Necessario avvicinare l’Italia della cultura alla dimensione europea

“Libro Verde UE: le industrie culturali e creative, un potenziale da sfruttare”. E’ stato questo il tema dell’incontro con esponenti della cultura e della creatività italiane, promosso dalla parlamentare europea Silvia Costa (PD-S&D), che si è tenuto oggi nella Sala delle Bandiere della sede italiana del Parlamento Europeo.

“Era necessario – afferma l’europarlamentare – rivolgersi alle industrie culturali e creative, raccogliendole tutte insieme (patrimonio culturale, archivi, biblioteche, editoria libraria, arti visive, architettura, arti dello spettacolo, media/audiovisivi) per affrontare insieme i temi lanciati da questo Libro Verde della Commissione Europea che propone una visione che francamente, non ritengo chiara ed esauriente.
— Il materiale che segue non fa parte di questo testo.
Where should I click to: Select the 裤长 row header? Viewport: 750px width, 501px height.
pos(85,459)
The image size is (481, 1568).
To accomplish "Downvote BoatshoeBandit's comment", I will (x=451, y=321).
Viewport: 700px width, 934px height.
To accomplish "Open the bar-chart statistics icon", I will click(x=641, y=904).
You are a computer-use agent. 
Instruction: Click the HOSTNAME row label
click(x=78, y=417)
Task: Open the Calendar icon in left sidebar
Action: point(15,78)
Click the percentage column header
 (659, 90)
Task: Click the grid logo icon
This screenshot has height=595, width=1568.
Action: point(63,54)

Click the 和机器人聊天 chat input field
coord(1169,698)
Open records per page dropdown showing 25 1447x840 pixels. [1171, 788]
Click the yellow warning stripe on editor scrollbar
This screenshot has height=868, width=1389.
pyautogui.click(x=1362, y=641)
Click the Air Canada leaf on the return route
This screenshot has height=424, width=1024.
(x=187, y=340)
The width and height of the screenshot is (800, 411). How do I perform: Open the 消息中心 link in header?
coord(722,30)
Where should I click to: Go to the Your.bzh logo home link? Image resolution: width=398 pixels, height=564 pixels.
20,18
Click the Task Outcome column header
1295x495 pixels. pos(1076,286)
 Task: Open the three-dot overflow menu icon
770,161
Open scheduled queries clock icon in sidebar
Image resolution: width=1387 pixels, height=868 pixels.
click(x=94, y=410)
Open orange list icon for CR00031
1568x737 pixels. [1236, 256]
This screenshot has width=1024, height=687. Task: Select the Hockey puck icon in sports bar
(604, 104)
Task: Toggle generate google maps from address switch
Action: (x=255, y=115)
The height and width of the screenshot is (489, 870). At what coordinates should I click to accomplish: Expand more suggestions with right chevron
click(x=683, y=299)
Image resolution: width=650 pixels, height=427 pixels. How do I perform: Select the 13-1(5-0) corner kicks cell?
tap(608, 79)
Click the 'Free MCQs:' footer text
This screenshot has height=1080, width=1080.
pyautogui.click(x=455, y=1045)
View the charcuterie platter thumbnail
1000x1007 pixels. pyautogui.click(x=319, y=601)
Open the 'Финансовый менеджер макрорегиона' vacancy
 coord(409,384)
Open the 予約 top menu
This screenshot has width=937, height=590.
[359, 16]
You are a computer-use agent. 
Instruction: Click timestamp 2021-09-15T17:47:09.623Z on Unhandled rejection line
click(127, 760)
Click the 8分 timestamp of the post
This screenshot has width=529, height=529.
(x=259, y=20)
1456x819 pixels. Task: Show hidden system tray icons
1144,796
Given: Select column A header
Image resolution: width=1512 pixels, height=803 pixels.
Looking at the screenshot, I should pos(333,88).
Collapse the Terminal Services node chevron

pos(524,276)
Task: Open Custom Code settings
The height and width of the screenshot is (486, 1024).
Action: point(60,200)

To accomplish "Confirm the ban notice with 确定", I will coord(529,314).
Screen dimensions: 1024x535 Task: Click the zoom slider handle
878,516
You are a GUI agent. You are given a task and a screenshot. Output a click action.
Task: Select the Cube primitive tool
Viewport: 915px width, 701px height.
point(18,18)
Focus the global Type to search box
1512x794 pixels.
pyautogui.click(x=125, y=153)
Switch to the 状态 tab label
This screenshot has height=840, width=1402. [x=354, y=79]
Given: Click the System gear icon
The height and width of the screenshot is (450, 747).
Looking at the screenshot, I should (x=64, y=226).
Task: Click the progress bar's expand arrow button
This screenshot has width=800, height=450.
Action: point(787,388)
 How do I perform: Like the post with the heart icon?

Questa occasione di confronto è stata utile ad avvicinare l’Italia della Cultura al dibattito e alla dimensione europea attraverso la creazione di una rete che possa attrezzarsi ad orientare le politiche europee, e non solo a reagire in emergenza, sotto la pressione di una scadenza imminente o già superata”.

“Il Libro verde – aggiunge Silvia Costa – è il ponte tra l’Agenda europea della Cultura e la strategia Europa 2020, che supera la Strategia di Lisbona individuando tre concetti chiave per il nuovo sviluppo: intelligente, inclusivo, sostenibile. Il quadro della situazione attuale è purtroppo nerissimo, anche per effetto della crisi economica. Il bilancio europeo della cultura è stato tagliato e i paesi membri stanno intervenendo, alcuni drasticamente come il nostro. Quando il Bilancio delle Cultura è stato presentato in Commissione, ho proposto con successo alcuni emendamenti di ripristino e di ulteriori priorità (turismo culturale, programmi per la mobilità dei giovani e dei docenti, ecc.), ma devo dire che la battaglia è strenua e che i margini sono davvero limitati. I tagli alla cultura – spiega ancora Silvia Costa, riferendosi alla situazione nel nostro Paese – stanno mettendo in ginocchio e a rischio di sopravvivenza ed operatività sia il settore dei Beni sia tutte le attività culturali”.

“Oggi- conclude l’europarlamentare – ho potuto raccogliere dei contributi preziosi per redigere gli emendamenti e le posizioni che, nella qualità di relatore per l’S&D nella Commissione Cultura del PE, mi preparo a presentare. Mi auguro infine che il Governo italiano istituisca il tavolo nazionale e che la Commissione Europea alla fine del percorso realizzi un Libro Bianco con l’impegno concreto di dar finalmente vita a quello spazio europeo della cultura che tutti a gran voce chiedono”.